La Defensoría del Pueblo encendió las alarmas sobre la situación que enfrentan los jóvenes en La Guajira, al advertir que las actuales condiciones de violencia y vulnerabilidad están limitando de manera grave sus oportunidades de presente y futuro en el departamento.
El pronunciamiento se da tras una serie de hechos recientes que reflejan el deterioro de la seguridad. Entre ellos, el asesinato de cinco jóvenes en el barrio Villa Mery de Maicao, incluido un menor de 17 años, un hecho que la entidad calificó como una grave vulneración a los derechos fundamentales, especialmente a la vida, la integridad y la seguridad.
A este panorama se suma un enfrentamiento armado en zona rural de Uribia entre tropas del Ejército y el grupo ilegal Autodefensas Conquistadoras de la Sierra, que dejó varios muertos y heridos, entre ellos también un adolescente. Para la Defensoría, estos episodios evidencian un contexto de riesgo que afecta de forma directa a niños, niñas y jóvenes en la región.

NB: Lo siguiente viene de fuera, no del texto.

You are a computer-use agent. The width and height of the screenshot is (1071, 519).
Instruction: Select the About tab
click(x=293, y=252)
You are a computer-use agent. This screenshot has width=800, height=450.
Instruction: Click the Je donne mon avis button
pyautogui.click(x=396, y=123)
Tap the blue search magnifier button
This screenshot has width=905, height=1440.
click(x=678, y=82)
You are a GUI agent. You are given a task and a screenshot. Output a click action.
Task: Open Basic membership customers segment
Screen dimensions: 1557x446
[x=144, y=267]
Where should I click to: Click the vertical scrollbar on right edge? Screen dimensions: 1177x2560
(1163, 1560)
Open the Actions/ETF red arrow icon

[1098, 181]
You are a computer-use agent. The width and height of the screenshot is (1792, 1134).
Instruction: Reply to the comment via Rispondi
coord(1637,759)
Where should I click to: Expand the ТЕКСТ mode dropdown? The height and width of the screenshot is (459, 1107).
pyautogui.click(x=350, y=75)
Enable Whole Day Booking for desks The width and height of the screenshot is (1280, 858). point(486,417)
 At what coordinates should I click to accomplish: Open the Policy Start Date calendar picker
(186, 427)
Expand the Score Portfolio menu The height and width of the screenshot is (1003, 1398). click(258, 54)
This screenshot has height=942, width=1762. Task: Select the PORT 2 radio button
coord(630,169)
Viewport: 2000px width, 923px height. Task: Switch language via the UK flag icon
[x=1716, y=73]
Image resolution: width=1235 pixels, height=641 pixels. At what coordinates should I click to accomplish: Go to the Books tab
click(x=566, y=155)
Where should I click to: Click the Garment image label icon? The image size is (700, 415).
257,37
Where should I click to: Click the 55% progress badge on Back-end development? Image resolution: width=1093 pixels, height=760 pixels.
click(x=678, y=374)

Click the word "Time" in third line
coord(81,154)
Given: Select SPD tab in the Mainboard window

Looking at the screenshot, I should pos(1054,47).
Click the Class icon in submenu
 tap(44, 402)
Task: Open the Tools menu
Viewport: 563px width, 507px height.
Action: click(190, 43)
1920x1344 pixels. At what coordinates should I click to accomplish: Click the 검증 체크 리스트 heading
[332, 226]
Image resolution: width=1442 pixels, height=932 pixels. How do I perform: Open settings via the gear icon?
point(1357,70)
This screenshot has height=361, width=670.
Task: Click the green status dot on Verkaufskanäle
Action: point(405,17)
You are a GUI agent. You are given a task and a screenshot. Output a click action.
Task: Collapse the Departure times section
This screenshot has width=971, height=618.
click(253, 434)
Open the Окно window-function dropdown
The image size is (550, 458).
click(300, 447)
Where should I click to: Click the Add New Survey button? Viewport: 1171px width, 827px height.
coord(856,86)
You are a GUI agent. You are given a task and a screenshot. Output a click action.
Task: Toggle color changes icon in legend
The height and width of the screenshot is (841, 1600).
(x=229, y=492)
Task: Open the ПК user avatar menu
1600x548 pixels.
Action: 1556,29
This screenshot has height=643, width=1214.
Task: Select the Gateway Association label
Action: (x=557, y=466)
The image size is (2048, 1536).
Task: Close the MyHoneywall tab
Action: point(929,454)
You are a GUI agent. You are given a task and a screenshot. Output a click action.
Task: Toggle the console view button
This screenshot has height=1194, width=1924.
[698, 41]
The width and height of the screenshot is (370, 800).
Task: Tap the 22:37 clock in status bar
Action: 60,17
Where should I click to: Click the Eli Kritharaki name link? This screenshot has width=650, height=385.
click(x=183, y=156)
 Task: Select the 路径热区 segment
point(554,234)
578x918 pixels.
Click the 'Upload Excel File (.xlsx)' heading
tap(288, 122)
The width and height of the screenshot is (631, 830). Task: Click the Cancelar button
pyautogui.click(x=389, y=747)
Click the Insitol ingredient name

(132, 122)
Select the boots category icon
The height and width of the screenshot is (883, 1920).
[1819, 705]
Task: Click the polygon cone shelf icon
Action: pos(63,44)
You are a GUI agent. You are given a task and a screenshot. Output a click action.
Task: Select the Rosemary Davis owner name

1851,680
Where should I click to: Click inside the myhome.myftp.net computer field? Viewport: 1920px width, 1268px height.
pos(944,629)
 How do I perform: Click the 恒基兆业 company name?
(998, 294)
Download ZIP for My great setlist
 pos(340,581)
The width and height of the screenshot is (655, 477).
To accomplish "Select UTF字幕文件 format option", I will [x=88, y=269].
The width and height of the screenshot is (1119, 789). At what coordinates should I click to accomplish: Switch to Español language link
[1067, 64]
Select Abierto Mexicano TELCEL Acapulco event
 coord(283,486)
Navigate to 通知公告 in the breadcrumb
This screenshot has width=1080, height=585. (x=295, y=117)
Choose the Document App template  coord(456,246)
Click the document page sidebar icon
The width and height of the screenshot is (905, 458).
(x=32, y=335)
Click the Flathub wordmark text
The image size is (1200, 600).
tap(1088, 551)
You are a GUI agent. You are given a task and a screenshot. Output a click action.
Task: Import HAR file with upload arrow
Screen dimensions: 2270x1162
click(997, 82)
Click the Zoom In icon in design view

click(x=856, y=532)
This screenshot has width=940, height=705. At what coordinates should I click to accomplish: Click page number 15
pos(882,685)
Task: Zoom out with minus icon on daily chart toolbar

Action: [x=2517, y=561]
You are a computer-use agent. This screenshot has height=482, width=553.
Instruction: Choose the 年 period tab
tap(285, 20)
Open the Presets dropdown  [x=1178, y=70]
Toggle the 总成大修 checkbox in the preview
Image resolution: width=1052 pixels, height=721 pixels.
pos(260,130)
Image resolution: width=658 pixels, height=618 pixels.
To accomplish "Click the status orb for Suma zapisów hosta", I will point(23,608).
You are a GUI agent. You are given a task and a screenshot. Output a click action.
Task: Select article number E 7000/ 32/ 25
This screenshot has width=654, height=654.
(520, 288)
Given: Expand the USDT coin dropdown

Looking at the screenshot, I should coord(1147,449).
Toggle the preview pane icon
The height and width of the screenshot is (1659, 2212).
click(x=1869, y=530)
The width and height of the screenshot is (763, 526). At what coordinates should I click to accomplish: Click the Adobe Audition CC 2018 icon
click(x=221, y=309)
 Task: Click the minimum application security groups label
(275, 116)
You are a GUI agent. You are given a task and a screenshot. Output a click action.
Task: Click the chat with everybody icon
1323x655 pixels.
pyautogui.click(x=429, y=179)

La entidad hizo énfasis en que estos hechos no solo representan una crisis de seguridad, sino que comprometen las posibilidades de desarrollo de toda una generación, al exponerla a dinámicas de violencia, reclutamiento forzado y falta de garantías básicas.
En ese sentido, la Defensoría instó a las autoridades a implementar respuestas integrales que vayan más allá de las acciones militares, con énfasis en la protección de los derechos humanos, la prevención del reclutamiento de menores y el fortalecimiento de oportunidades sociales para la juventud.
Asimismo, pidió a la Fiscalía General de la Nación avanzar con celeridad en el esclarecimiento de los hechos ocurridos en Maicao y en las investigaciones relacionadas con los enfrentamientos en Uribia, como parte de una respuesta institucional que permita devolver la confianza a las comunidades.
El llamado se produce en medio de un contexto de creciente preocupación en el Caribe colombiano, donde organizaciones sociales y entidades de control advierten que la violencia está impactando de manera desproporcionada a la población joven, profundizando las brechas históricas de exclusión en territorios como La Guajira.